Although this journey takes place over the course of several different adventures, each with its own corresponding island, several things are consistent throughout that indicate that this is really one single stage. On each island they visit, Caspian and his friends find traces of the missing Narnian lords – sometimes information, sometimes belongings they left behind, and occasionally the lords themselves. Each island visited also marks another step in the journey eastward, so that the islands are like mile-markers showing their progress.
Arrival and Frustration
The Dawn Treader sails as far east as it can, stopping just before it runs aground. Caspian's attempt to abandon his country and continue on the adventure is thwarted by his friends, crew, and Aslan.
Although King Caspian gets close to the utter east, he doesn't actually get to see the wall of water flowing upward that marks the easternmost boundary of the flat world in which Narnia exists. That's a privilege reserved for Reepicheep and the three visitors from "our" world, Edmund, Lucy, and Eustace. Caspian's responsibilities as ruler of Narnia, and his developing relationship with Ramandu's daughter, require that he turn back and allow others to complete the quest for him.
The Final Ordeals
Caspian must return to Ramandu's island and to his duties as King of Narnia. Edmund, Lucy, and Eustace are sent back to their own world through a door in the sky. Reepicheep sails into Aslan's country.

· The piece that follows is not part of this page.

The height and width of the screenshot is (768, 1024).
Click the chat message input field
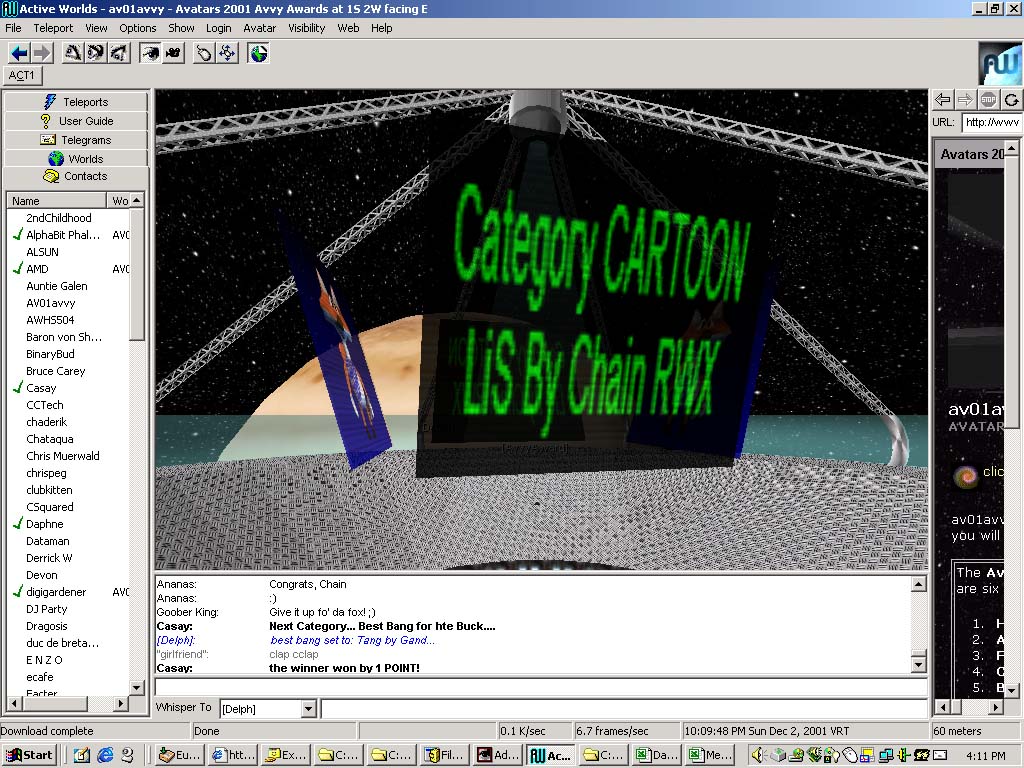540,687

In The Voyage of the Dawn Treader, the "final ordeals" that most of our characters must go through consist of leaving the adventure behind and going back to their regular lives. For Edmund and Lucy, the ordeal involves the knowledge that they will never get to come back to Narnia; they must learn to recognize Aslan in another guise in their own world. For Caspian, the "ordeal" is the duty he must fulfill: going back to rule Narnia. Not that we think that will be all that unpleasant, but it will involve a lot of day-to-day problems, struggles, and politics. The only adventurer who really gets to go all the way is Reepicheep. Presumably he, too, must go through some "final ordeals" before he gets into Aslan's country, but we're not told what they are.